If a line in the data holds "computer", copy that line out in full.

Stored data entries

* * *

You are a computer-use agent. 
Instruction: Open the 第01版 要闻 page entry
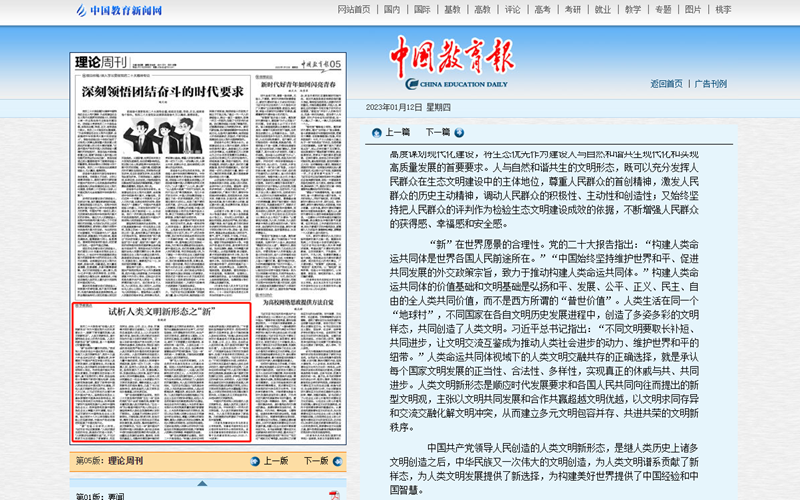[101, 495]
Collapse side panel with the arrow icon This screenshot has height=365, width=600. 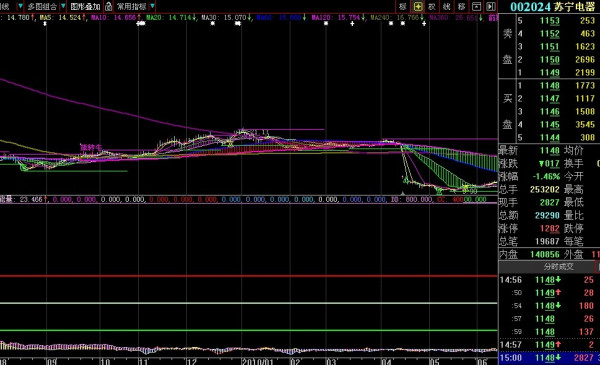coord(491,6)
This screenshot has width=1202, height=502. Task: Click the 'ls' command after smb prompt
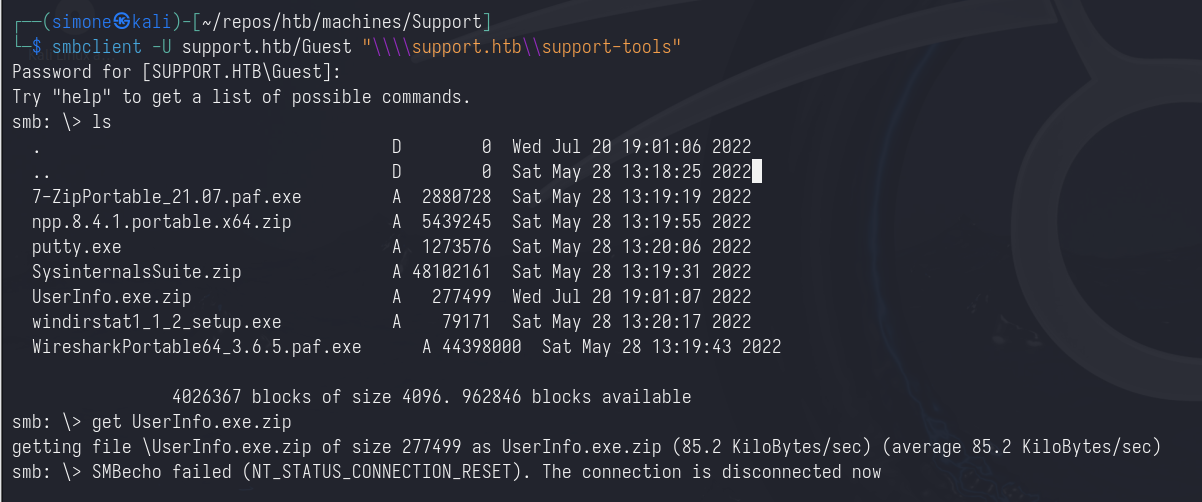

* * *

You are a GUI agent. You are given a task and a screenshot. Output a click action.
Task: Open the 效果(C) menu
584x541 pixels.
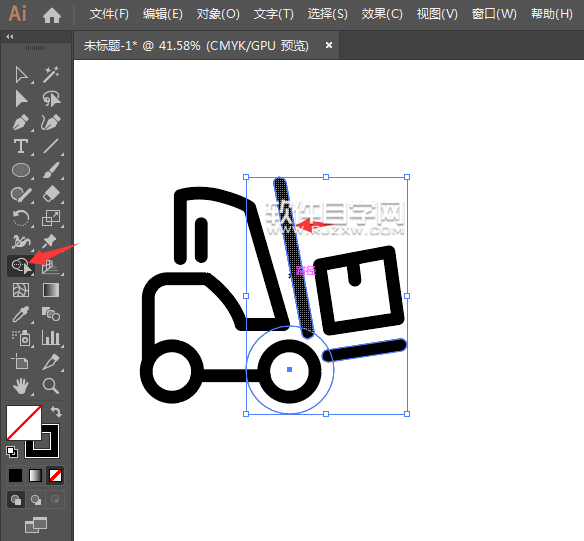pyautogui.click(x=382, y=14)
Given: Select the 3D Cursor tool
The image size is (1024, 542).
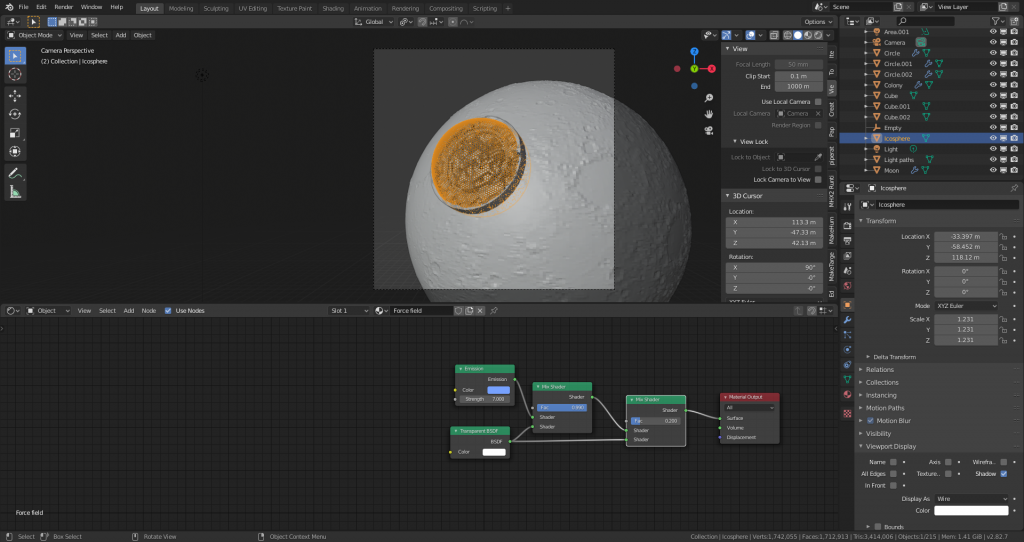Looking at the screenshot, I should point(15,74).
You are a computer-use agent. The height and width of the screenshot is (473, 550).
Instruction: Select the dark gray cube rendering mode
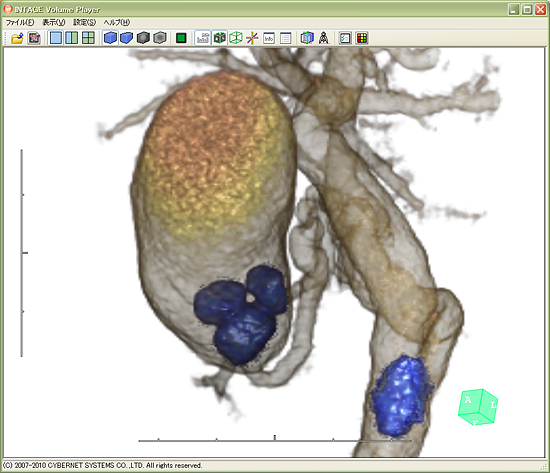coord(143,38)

* * *

TASK RESULT —
You are a computer-use agent. 
You are a computer-use agent. The height and width of the screenshot is (473, 550).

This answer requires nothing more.